[Exercise]:
Check every line of the material below for "Барби". Give the number of lines that have it, and only that.

[Recorded data]:

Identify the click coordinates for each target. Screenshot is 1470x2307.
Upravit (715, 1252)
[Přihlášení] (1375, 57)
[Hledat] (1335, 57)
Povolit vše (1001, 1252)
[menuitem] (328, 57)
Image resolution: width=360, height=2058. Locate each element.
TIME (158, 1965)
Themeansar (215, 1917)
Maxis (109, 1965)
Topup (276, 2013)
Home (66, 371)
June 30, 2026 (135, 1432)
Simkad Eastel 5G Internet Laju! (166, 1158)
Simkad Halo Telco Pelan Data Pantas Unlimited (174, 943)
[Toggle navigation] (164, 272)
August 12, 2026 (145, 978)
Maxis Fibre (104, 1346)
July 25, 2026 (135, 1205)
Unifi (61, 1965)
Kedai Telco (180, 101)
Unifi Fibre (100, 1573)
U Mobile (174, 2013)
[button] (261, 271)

==

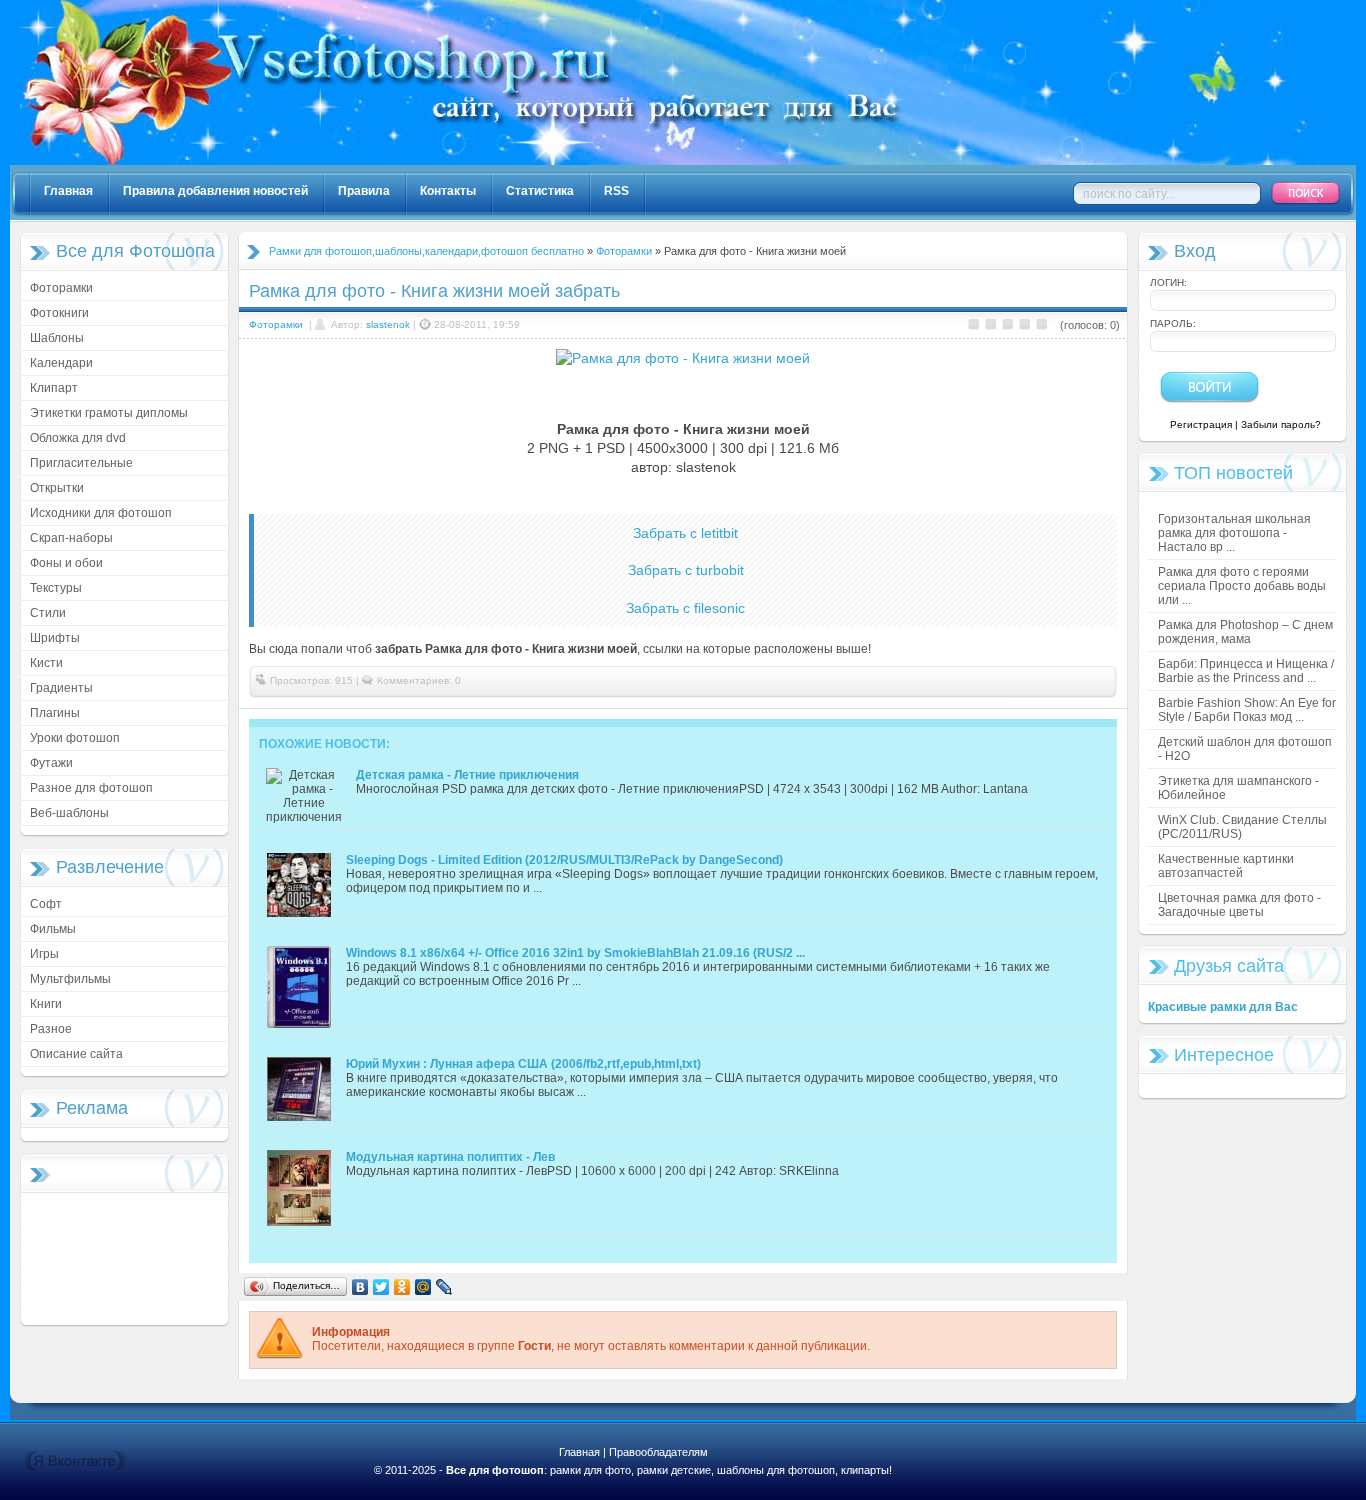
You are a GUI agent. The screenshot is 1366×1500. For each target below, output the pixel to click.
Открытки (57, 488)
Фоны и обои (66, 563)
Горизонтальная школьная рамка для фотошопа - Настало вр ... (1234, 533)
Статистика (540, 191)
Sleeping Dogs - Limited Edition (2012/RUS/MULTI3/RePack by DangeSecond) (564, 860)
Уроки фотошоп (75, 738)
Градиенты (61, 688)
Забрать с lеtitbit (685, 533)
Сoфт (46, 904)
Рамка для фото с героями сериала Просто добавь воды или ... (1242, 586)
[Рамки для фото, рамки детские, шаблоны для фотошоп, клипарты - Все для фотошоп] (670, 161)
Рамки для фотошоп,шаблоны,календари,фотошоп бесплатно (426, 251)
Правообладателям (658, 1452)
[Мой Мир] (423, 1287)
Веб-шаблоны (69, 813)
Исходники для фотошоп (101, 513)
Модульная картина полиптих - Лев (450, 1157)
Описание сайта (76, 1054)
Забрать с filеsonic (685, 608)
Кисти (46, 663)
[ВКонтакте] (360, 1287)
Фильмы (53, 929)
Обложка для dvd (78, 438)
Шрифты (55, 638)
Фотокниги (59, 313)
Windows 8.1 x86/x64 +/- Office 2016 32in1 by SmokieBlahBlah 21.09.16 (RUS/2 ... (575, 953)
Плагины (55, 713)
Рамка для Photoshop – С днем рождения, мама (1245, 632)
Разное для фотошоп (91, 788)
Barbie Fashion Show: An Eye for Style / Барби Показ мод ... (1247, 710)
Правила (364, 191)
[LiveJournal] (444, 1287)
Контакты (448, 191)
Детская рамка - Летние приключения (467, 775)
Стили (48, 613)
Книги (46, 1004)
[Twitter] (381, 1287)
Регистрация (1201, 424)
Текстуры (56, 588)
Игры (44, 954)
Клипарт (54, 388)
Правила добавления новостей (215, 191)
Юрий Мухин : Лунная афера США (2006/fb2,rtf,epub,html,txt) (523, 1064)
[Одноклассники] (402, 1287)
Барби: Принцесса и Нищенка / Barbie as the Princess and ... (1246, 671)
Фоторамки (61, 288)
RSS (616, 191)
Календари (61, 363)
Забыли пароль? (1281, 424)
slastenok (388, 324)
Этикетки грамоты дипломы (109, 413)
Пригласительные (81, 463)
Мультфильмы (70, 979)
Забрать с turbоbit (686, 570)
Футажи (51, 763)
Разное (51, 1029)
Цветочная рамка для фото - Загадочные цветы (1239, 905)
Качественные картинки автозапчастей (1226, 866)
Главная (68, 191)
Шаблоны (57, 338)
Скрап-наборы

[Result of this exercise]:
2